# RAW RECORDS
────────

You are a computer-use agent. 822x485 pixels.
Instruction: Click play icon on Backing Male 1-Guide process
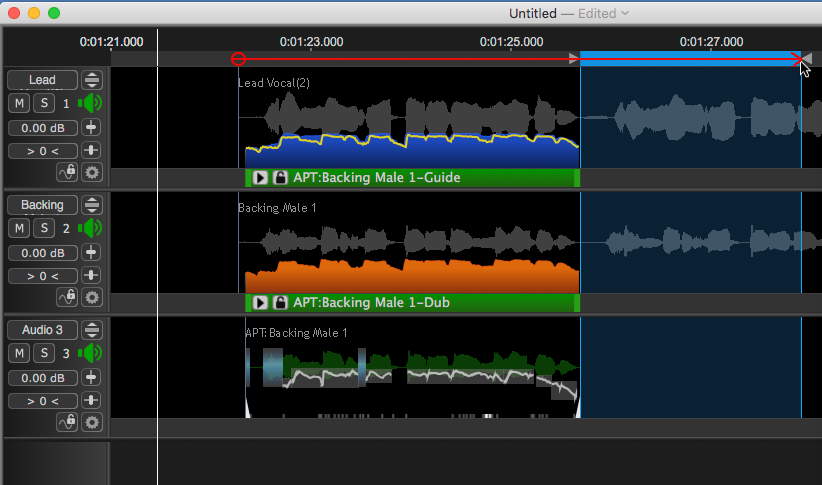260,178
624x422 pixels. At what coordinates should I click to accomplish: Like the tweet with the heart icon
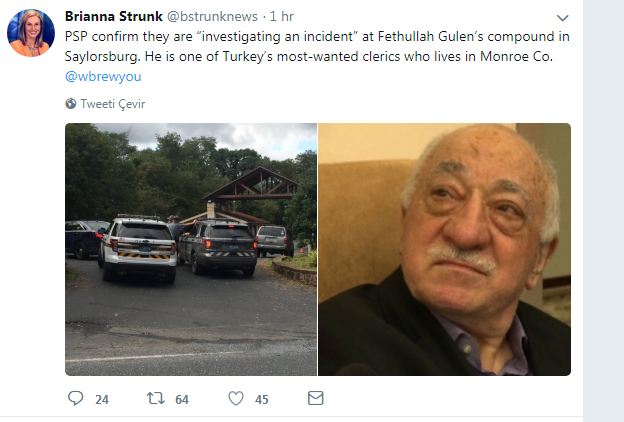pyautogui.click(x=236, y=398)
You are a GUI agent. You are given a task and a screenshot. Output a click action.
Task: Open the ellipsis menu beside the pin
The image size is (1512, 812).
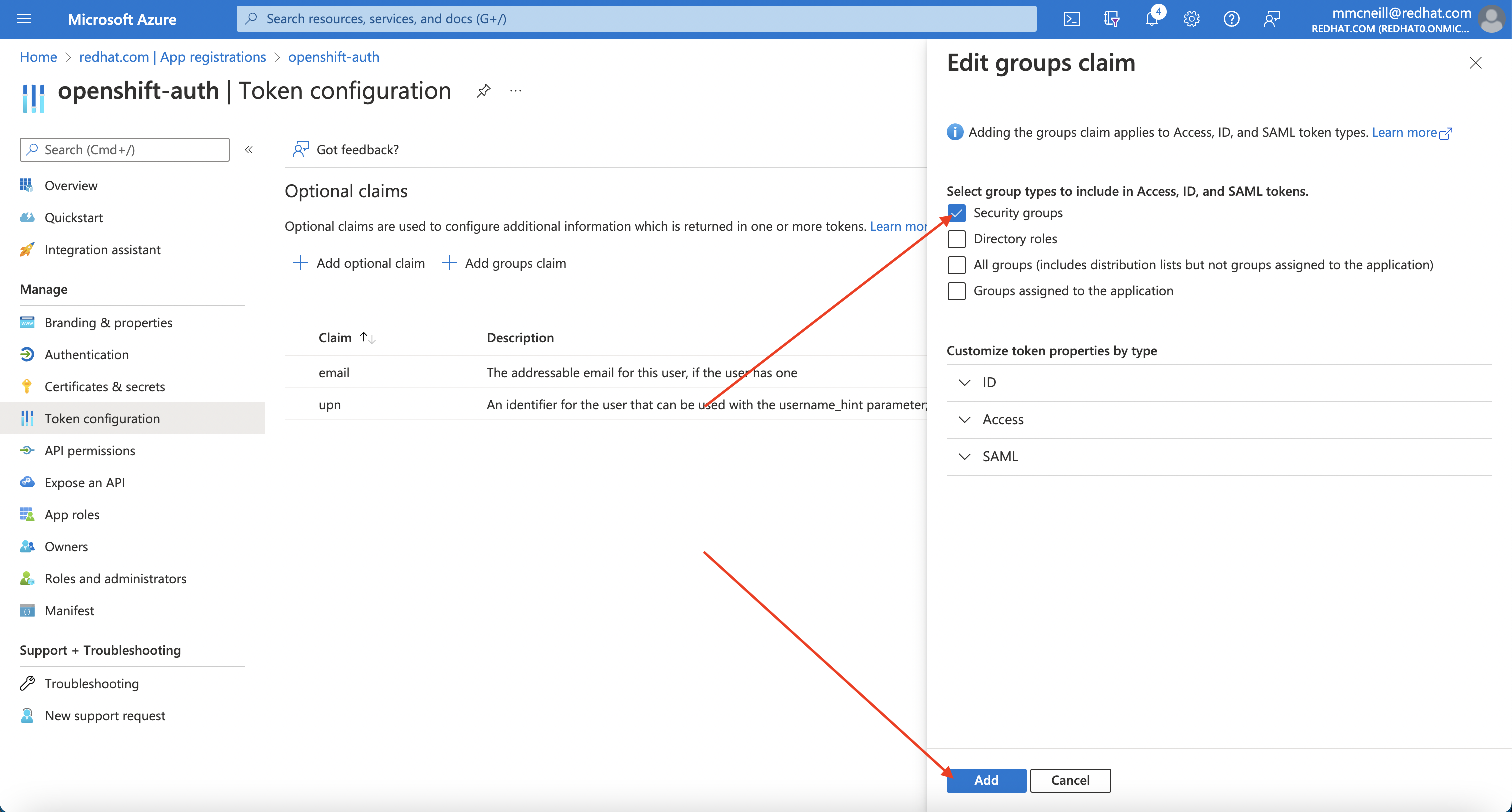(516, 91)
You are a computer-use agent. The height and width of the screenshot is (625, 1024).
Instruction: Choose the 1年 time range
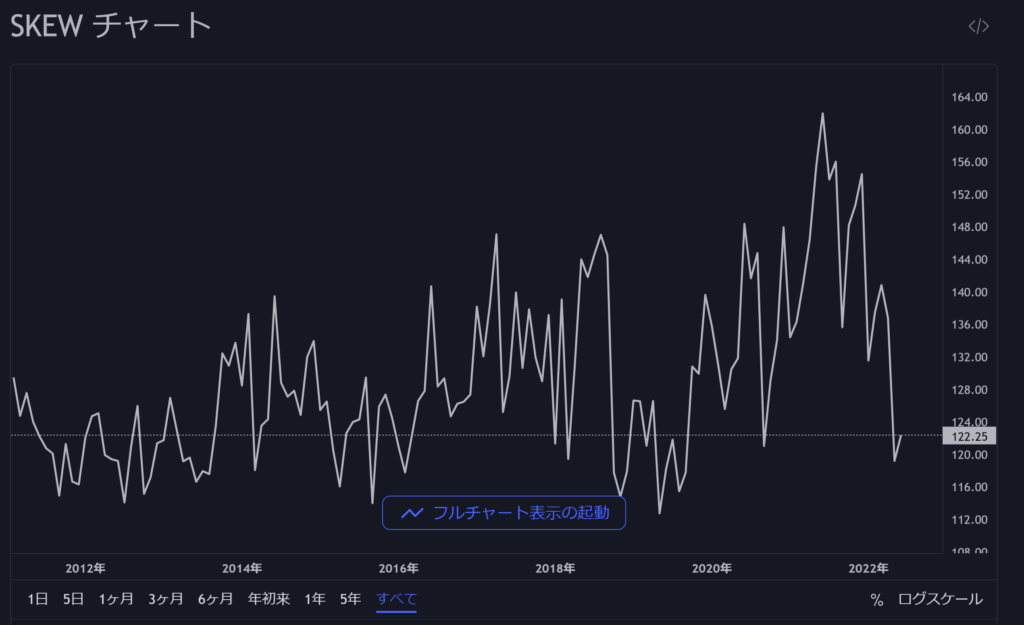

────────

Could you reproduce every line of the data above word for word, leaving the pictures out?

You are a computer-use agent. 822x485 pixels.
Instruction: Click play icon on Backing Male 1-Guide process
260,178
624x422 pixels. At what coordinates should I click to accomplish: Like the tweet with the heart icon
pyautogui.click(x=236, y=398)
You are a GUI agent. You are given a task and a screenshot. Output a click action.
Task: Open the ellipsis menu beside the pin
The image size is (1512, 812).
(516, 91)
You are a computer-use agent. The height and width of the screenshot is (625, 1024).
Instruction: Choose the 1年 time range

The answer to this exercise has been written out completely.